Prélude
Les pas rapides à l'aube convergent vers la brêche de l’imposante enceinte. A l'entrée, les cerbères attentifs crachent sur nos mains froides leur fiel malodorant, comme un laisser-passer pour l’enfer.
Mais, une fois le contrôle franchi, c’est bien plutôt un Eden qui se révèle à nos yeux encore fatigués de la nuit.
Le givre a recouvert la piste des athlètes d’un voile immaculé. L’herbe grasse et verdoyante contraste avec la triste minéralité de la ville. En face : Phoebus, à son char accroché, annonce sa présence d’un halo orangé.

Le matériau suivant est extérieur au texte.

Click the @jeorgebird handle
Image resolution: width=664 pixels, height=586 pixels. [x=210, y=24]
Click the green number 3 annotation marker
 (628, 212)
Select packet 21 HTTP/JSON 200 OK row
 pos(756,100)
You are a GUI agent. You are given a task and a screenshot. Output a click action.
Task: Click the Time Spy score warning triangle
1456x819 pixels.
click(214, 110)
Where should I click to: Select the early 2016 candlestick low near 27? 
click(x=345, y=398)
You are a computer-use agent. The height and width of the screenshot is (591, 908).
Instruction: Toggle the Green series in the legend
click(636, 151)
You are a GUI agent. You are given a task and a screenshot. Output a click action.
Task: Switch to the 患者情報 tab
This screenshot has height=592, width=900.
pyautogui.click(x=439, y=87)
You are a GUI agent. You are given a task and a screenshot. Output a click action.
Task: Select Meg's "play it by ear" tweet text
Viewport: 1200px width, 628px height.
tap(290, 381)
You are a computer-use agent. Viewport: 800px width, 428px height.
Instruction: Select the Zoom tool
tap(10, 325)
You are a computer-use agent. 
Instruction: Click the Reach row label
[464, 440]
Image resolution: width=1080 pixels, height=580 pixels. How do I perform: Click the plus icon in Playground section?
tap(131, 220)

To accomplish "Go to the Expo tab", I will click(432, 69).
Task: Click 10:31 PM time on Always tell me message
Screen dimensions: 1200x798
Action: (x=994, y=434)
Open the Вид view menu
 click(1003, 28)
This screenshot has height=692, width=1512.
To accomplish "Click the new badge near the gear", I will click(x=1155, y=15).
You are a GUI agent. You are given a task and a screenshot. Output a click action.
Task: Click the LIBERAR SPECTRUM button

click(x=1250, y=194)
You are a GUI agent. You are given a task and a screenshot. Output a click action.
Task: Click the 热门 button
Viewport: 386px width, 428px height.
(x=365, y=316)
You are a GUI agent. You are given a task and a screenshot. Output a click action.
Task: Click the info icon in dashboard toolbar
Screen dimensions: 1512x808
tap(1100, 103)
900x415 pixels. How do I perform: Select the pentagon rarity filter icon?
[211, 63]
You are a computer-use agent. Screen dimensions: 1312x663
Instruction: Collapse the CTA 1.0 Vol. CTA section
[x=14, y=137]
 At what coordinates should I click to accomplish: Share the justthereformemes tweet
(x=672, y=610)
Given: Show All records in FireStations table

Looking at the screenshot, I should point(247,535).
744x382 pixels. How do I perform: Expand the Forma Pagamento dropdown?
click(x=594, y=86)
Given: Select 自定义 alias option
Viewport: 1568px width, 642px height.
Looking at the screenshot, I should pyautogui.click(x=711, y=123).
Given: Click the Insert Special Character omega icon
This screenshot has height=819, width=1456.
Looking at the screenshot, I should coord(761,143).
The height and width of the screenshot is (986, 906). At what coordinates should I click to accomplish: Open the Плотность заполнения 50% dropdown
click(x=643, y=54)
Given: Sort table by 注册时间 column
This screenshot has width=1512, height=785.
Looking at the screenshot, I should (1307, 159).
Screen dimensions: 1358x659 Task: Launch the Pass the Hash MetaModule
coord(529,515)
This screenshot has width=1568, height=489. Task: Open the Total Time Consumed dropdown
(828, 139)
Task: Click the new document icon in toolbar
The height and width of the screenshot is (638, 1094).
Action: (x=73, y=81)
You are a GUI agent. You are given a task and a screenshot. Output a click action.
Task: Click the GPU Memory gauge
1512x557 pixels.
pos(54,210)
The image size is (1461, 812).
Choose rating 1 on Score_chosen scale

Pressés, anonymes, d’un même élan, nous nous engouffrons ensemble en notre prison dorée du jour.
Doux réveil
Venir, enthousiaste, entre les murs du lycée. Échanger quelques mots aimables… Entendre, puis écouter, puis entendre, la voix professorale qui alternativement berce ou enseigne. Ouvrir ses yeux, son esprit et son cœur à ce qu’il y a de beau et de touchant dans les poèmes sensibles ou dans le lever du jour. Ce monde qui s’éveille avec moi, de toute part éveille mon âme. Le ciel s’éclaircit, mes idées se font lucides, et me voilà prêt à accueillir toute la fraîcheur du jour.
Et le jour s’est enfui
Depuis la salle où, assis, je dois demeurer, j'assiste impuissant à la mort d’Héméra. Le souvenir de la déesse diurne survit encore grâce au bandeau de lumière qui, sur une blanche aile du lycée, se réduit à mesure que le temps accomplit son œuvre. L’Azur, irrémédiablement, pâlit, et bientôt se changera en voile de tristesse - ou de mystères - étendu sur le monde. Dans un même élan de déclin, la marque du soleil sur la pierre vire à l’or et s’élève, n’illuminant plus désormais que la frise de briques et les sombres ardoises. Dans la salle, mes camarades, le nez en l’air ou dans leurs livres, semblent rester indifférents au drame qui se joue à l’air libre : le cours qu’ils écoutent est le fossoyeur du jour. Et puis, quand tantôt sonnera l’heure attendue de notre liberté, ils sortiront ; surpris de se mouvoir désormais dans l’obscur, peut-être regretteront-ils de n'avoir pas vu le jour progressivement mourir…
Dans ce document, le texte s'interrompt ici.